-- Task item --
Can you turn every line of the items below into a JSON list of strings, one string per line, with blank lines skipped and the pictures left out?

-- Data for analysis --
== == ==
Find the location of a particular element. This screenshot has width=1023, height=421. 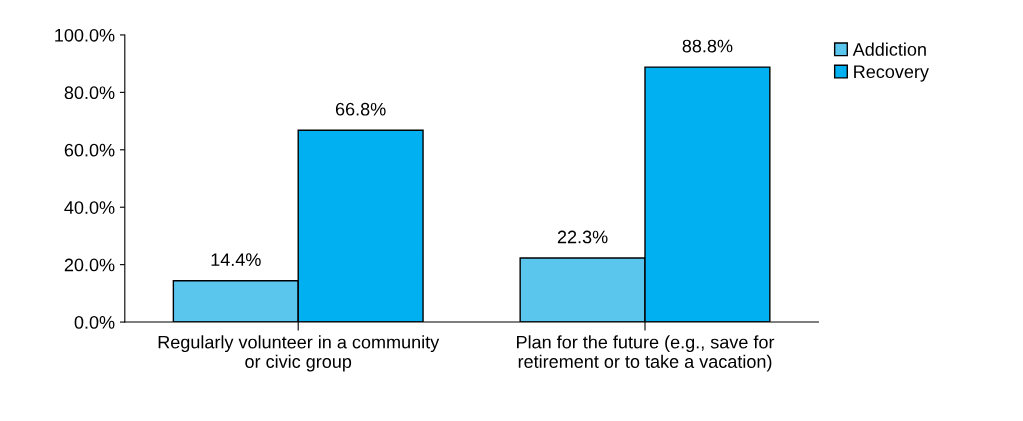

data-label: 14.4% is located at coordinates (236, 260).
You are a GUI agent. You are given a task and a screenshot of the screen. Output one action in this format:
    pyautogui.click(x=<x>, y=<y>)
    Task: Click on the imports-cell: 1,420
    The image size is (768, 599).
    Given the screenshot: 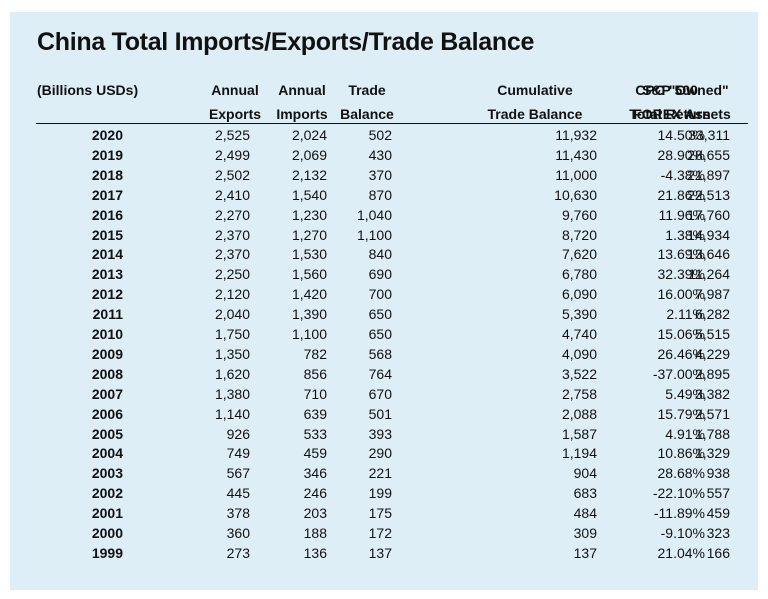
== == ==
-- Exercise answer --
[
  "Find the location of a particular element. This screenshot has width=1023, height=421. ",
  "data-label: 14.4% is located at coordinates (236, 260).",
  "You are a GUI agent. You are given a task and a screenshot of the screen. Output one action in this format:",
  "    pyautogui.click(x=<x>, y=<y>)",
  "    Task: Click on the imports-cell: 1,420",
  "    The image size is (768, 599).",
  "    Given the screenshot: "
]